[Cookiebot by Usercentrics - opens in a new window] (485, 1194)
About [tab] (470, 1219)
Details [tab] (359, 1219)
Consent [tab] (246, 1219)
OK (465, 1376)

==============================

Work order. All the records shown above need to be given again exactly.

Result for this exercise.
[Cookiebot by Usercentrics - opens in a new window] (485, 1194)
About [tab] (470, 1219)
Details [tab] (359, 1219)
Consent [tab] (246, 1219)
OK (465, 1376)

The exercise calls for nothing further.